**PASSAGE FOR REVIEW**
>>>

Production LLM deployments increasingly maintain heterogeneous model pools spanning order-of-magnitude cost differences. Existing routers make binary strong-vs-weak decisions and couple learned parameters to specific model identities, requiring retraining whenever the catalog changes. We present HyDRA (Hybrid Dynamic Routing Architecture), a framework that predicts fine-grained, multi-dimensional capability requirements per query and matches them against configuration-defined model profiles via shortfall matching. A ModernBERT encoder with K=4 independent sigmoid heads scores each query along reasoning, code generation, debugging, and tool use; a shortfall-matching algorithm then selects the cheapest model whose capabilities meet the predicted requirements. The deployed predictor runs at 86 ms median CPU inference latency in production, and is fully decoupled from the model catalog -- adding or removing models requires only a configuration change, with zero retraining. On SWE-Bench Verified (5-model pool: GPT-5.4-mini, Claude Haiku 4.5, GPT-5.3 Codex, Claude Sonnet 4.6, GPT-5.4), HyDRA's tunable shortfall threshold spans three regimes: peak-quality exceeds the always-strong Claude Sonnet 4.6 baseline (75.4% vs. 74.2% resolution) at 12.9% cost savings; iso-quality matches Sonnet at 54.1% cost savings, a 6x improvement over our prior in-house binary router at 9.1%; aggressive pushes savings to 72.5% for a 3.2-point quality trade. Results generalize across LiveCodeBench, BigCodeBench, and tau-bench. HyDRA is deployed to all users in GitHub Copilot's VS Code Chat auto-mode and -- to our knowledge for the first time in the LLM routing literature -- demonstrates language-invariant routing across CJK, European, and other script families.

Editorial analysis

A structured set of objections, weighed in public.

Desk editor's note, referee report, simulated authors' rebuttal, and a circularity audit. Tearing a paper down is the easy half of reading it; the pith above is the substance, this is the friction.

<<<

**TO DO**
Carry on the text about HyDRA model routing from the last sentence shown. The records have no connection to the text on HyDRA model routing.

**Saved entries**
>>>

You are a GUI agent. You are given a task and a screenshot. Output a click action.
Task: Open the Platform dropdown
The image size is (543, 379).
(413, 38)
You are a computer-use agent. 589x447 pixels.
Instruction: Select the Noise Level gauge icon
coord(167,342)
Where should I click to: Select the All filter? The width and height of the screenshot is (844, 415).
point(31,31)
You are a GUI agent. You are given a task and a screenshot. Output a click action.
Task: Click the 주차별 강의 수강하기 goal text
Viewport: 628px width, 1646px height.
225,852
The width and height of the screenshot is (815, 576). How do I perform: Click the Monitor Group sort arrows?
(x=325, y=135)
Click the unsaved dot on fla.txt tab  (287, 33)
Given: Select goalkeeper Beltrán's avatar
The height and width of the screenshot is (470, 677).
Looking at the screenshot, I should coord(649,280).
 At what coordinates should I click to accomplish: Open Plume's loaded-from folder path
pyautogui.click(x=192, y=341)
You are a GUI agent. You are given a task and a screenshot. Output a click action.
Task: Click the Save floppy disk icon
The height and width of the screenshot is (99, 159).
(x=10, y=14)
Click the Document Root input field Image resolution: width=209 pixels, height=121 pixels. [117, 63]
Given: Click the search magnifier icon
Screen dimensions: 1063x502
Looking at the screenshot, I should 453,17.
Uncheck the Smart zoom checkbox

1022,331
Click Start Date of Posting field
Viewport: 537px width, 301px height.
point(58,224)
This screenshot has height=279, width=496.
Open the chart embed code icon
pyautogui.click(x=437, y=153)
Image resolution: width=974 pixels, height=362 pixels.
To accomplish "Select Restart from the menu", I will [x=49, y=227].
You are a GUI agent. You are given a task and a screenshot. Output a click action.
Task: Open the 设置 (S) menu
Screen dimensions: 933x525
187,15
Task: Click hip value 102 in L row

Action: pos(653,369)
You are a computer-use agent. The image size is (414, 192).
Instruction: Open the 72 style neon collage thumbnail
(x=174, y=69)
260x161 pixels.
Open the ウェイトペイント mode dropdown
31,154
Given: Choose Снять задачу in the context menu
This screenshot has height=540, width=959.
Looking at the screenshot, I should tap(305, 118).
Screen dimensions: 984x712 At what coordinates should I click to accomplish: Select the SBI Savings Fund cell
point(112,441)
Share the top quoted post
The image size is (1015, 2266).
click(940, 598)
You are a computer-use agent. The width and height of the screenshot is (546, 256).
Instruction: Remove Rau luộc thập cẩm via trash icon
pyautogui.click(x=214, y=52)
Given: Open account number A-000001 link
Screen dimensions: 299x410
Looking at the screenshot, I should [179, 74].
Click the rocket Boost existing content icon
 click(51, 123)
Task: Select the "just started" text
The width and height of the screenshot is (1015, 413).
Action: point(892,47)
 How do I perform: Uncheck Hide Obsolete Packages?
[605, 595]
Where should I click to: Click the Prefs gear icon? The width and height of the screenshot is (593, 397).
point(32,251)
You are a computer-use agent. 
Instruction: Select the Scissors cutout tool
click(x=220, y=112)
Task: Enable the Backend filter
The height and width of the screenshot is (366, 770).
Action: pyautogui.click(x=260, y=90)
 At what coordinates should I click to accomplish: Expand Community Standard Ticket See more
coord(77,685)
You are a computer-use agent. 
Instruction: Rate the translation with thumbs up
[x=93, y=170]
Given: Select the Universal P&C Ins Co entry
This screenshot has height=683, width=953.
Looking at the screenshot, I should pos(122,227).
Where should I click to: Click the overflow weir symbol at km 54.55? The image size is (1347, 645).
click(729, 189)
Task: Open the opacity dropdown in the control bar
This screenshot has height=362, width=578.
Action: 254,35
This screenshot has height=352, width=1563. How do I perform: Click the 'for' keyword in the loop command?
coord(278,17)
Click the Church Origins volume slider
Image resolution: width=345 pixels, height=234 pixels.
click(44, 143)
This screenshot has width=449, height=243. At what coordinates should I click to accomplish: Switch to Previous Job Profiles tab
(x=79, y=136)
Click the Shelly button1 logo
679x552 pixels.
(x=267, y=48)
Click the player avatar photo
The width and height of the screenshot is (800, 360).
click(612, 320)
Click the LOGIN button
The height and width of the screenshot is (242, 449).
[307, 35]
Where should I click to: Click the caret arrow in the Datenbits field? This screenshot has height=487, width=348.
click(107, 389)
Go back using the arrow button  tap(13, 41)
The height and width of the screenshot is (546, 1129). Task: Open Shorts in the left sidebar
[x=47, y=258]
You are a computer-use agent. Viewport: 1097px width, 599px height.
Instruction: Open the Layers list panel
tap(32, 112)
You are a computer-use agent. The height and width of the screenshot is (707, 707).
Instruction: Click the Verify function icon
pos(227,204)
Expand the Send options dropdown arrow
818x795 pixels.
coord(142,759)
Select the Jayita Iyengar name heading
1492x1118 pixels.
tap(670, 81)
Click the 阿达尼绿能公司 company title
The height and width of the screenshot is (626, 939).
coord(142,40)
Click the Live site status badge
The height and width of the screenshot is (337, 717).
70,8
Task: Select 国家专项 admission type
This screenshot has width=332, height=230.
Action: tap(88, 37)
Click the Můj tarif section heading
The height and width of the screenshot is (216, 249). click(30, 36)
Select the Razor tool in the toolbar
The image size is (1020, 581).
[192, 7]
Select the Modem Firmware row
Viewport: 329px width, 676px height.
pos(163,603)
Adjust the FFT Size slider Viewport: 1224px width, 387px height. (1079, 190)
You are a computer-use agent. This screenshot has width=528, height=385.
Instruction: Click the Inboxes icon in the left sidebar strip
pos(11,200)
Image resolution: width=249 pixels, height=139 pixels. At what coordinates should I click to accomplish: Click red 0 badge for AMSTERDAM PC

<<<

**TASK ANSWER**
Referee Report

2 major / 2 minor

Summary. The manuscript introduces HyDRA, a routing framework for heterogeneous LLM pools that decouples a query-level capability predictor from the model catalog. A ModernBERT encoder with K=4 independent sigmoid heads predicts requirements along reasoning, code generation, debugging, and tool use; shortfall matching then selects the cheapest model whose static profile meets or exceeds the predicted scores. The router requires only a configuration change when models are added or removed. On SWE-Bench Verified (5-model pool), three operating regimes are reported: peak quality of 75.4% (exceeding Claude Sonnet 4.6 at 74.2%) with 12.9% cost savings; iso-quality matching at 54.1% savings (6x prior binary router); and aggressive mode at 72.5% savings for a 3.2-point quality drop. Generalization is claimed across LiveCodeBench, BigCodeBench, and tau-bench, with production deployment in GitHub Copilot and language-invariant behavior across scripts.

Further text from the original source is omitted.